Do this: Format every line of the data below as a JSON list of strings, one string per line, omitting blank lines.

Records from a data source
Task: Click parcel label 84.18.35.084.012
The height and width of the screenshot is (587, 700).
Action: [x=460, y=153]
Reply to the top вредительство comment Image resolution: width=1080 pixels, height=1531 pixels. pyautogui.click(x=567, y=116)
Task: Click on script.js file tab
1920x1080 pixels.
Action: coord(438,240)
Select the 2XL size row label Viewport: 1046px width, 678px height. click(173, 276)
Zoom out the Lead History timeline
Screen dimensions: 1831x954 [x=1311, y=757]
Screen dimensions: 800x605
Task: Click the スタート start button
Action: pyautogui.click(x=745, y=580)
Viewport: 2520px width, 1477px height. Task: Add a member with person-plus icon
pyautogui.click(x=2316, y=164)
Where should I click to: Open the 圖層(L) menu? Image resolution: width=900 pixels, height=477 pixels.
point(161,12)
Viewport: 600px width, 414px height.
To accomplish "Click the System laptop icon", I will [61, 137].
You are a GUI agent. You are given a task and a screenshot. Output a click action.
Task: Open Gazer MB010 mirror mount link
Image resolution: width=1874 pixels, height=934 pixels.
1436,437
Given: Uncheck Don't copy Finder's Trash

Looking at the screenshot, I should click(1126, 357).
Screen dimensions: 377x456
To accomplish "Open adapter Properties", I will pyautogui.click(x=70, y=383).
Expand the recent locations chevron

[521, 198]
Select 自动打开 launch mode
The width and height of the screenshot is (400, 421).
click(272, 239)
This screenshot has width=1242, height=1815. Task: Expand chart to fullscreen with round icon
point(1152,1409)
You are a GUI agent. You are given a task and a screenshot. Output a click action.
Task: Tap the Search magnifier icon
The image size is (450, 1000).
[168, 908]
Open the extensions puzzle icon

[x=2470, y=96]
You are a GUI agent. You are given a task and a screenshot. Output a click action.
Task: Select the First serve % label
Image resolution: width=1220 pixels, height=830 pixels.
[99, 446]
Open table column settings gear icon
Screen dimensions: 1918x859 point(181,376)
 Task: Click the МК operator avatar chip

Written response:
[
  "Task: Click parcel label 84.18.35.084.012",
  "The height and width of the screenshot is (587, 700).",
  "Action: [x=460, y=153]",
  "Reply to the top вредительство comment Image resolution: width=1080 pixels, height=1531 pixels. pyautogui.click(x=567, y=116)",
  "Task: Click on script.js file tab",
  "1920x1080 pixels.",
  "Action: coord(438,240)",
  "Select the 2XL size row label Viewport: 1046px width, 678px height. click(173, 276)",
  "Zoom out the Lead History timeline",
  "Screen dimensions: 1831x954 [x=1311, y=757]",
  "Screen dimensions: 800x605",
  "Task: Click the スタート start button",
  "Action: pyautogui.click(x=745, y=580)",
  "Viewport: 2520px width, 1477px height. Task: Add a member with person-plus icon",
  "pyautogui.click(x=2316, y=164)",
  "Where should I click to: Open the 圖層(L) menu? Image resolution: width=900 pixels, height=477 pixels.",
  "point(161,12)",
  "Viewport: 600px width, 414px height.",
  "To accomplish \"Click the System laptop icon\", I will [61, 137].",
  "You are a GUI agent. You are given a task and a screenshot. Output a click action.",
  "Task: Open Gazer MB010 mirror mount link",
  "Image resolution: width=1874 pixels, height=934 pixels.",
  "1436,437",
  "Given: Uncheck Don't copy Finder's Trash",
  "Looking at the screenshot, I should click(1126, 357).",
  "Screen dimensions: 377x456",
  "To accomplish \"Open adapter Properties\", I will pyautogui.click(x=70, y=383).",
  "Expand the recent locations chevron",
  "[521, 198]",
  "Select 自动打开 launch mode",
  "The width and height of the screenshot is (400, 421).",
  "click(272, 239)",
  "This screenshot has width=1242, height=1815. Task: Expand chart to fullscreen with round icon",
  "point(1152,1409)",
  "You are a GUI agent. You are given a task and a screenshot. Output a click action.",
  "Task: Tap the Search magnifier icon",
  "The image size is (450, 1000).",
  "[168, 908]",
  "Open the extensions puzzle icon",
  "[x=2470, y=96]",
  "You are a GUI agent. You are given a task and a screenshot. Output a click action.",
  "Task: Select the First serve % label",
  "Image resolution: width=1220 pixels, height=830 pixels.",
  "[99, 446]",
  "Open table column settings gear icon",
  "Screen dimensions: 1918x859 point(181,376)",
  " Task: Click the МК operator avatar chip"
]